While a handful teams have inquired about Clevenger’s status this offseason, none has offered him so much as a minor league contract.
“I try not to think about it too much,” Clevenger said. “I try to hold out hope that a couple lines on Twitter won’t end my career. I’m trying to think positive. I want people to know who I really am as a person. I want an opportunity to show people my tweets aren’t who I am or who I want to be.
“I’ve spent all offseason trying to become a better person. Learn different cultures. The history of the United States.”
Throughout the winter, Clevenger engaged with a number of black people inside and outside the game to better understand their place within it as well as society. Between conversations about racial inequality and suggestions of documentaries to watch, including “Slavery by Another Name” and Ava DuVernay’s “13th, ” Clevenger said he gained a clearer perspective on why his tweets were wrong.
“I see how people could be hurt,” he said. “I see how people can take it as being racist. I don’t have hatred in my body because of race or religion or gender. If I had to do it all over again, I definitely wouldn’t have posted those tweets. That’s not the person I am.
“I come from a struggling family. I understand people’s pain when they come to that. I grew up around it. I had friends who didn’t have much of anything, but they’re my friends. I don’t judge people on how much money they have or their race or their gender or what religion they practice. I don’t hate people because of that type of thing.”
Clevenger said he has studied the Black Lives Matter movement, and while he disagreed with some of President Obama’s policies, “I respected Obama as our president.” Clevenger is particularly regretful over the use of the word thug, a loaded phrase whose connotation he said he did not realize. “At the time, I didn’t,” Clevenger said. “I wasn’t thinking when I wrote it. Now I know better. Not everybody is a thug.” Clevenger’s feelings on kneeling for the national anthem, as Colin Kaepernick and others were doing at the time, remains the same: “He’s free to exercise his rights. I don’t hold it against him. I’m just not for it. But he has his right to kneel for the anthem.”

> _Dataset excerpts_
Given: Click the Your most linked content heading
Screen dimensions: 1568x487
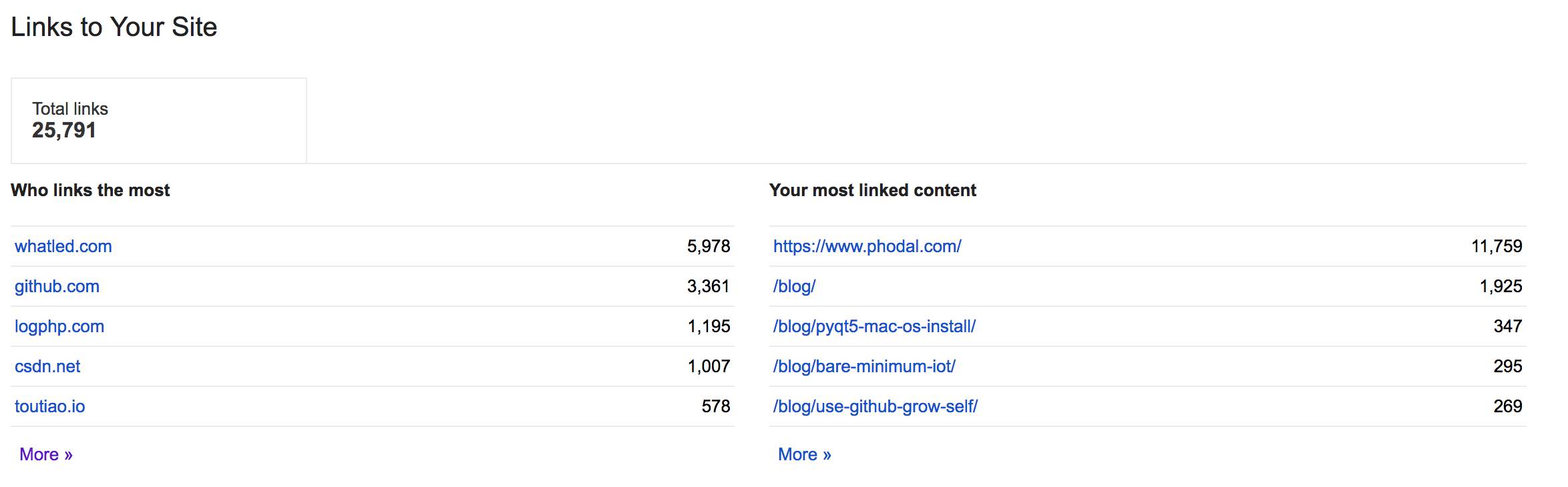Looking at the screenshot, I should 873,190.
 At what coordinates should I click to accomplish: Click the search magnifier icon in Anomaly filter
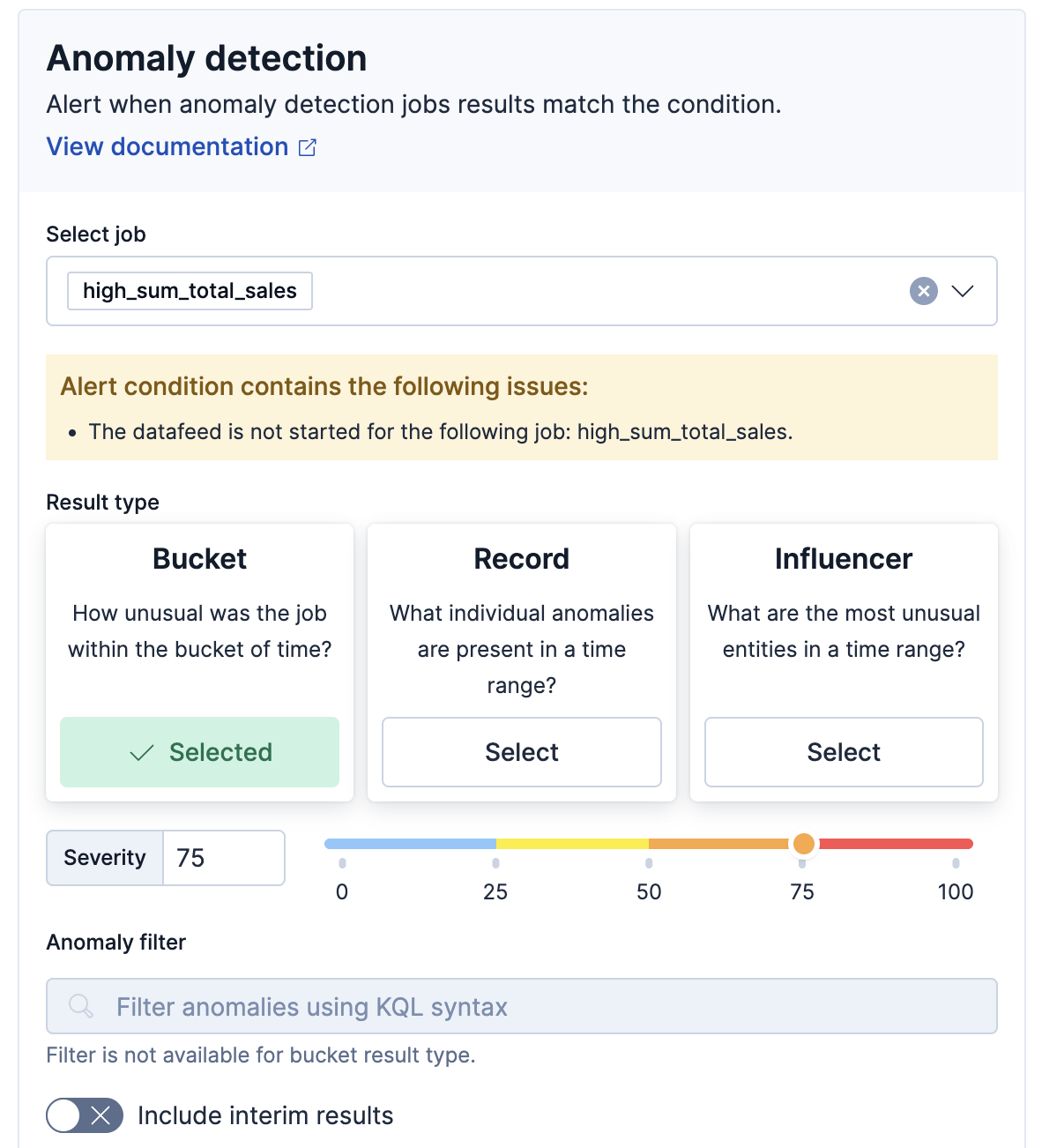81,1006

> _Requests_
A. Answer each question from the passage about Clevenger's tweets:
(i) What kind of contract has no team offered Clevenger this offseason?
(ii) Which two documentaries were among those suggested to him?
(iii) Which word does he particularly regret using?
B. Write the next part of the passage about Clevenger's tweets, starting after its final sentence.
The records are not required for the work that follows.

> _Answers provided_
A.
(i) Not even a minor league contract.
(ii) "Slavery by Another Name" and Ava DuVernay's "13th."
(iii) Thug.

B.
Clevenger, who said he did not vote in November and that he is “not political,” said he respects the rights of demonstrators who have shown up in droves across the country to protest President Trump.
“I’m all for people protesting,” Clevenger said. “I’m all for people exerting their rights in the United States to demonstrate peacefully. I don’t agree with violent protests, attacking people, burning things down. I can’t condone that. That’s not who I am and not what I believe in.”
Whether major league teams will believe Clevenger and give him a second chance is the question he cannot answer yet. He spent his offseason in Marianna, Fla., staying in shape should a team call him. If he does not hear from an affiliated organization, Clevenger said he would be willing to play independent baseball in hopes of working himself back into the good graces of major league teams.
His message for those who doubt his intentions is simple.
“I’m not a racist,” Clevenger said. “I wasn’t raised to be a racist. My family isn’t racist. Nobody I’m involved with is racist. I don’t condone it. I don’t agree with hating people. That’s not me. That’s not who I am. That’s not something I’m OK with supporting.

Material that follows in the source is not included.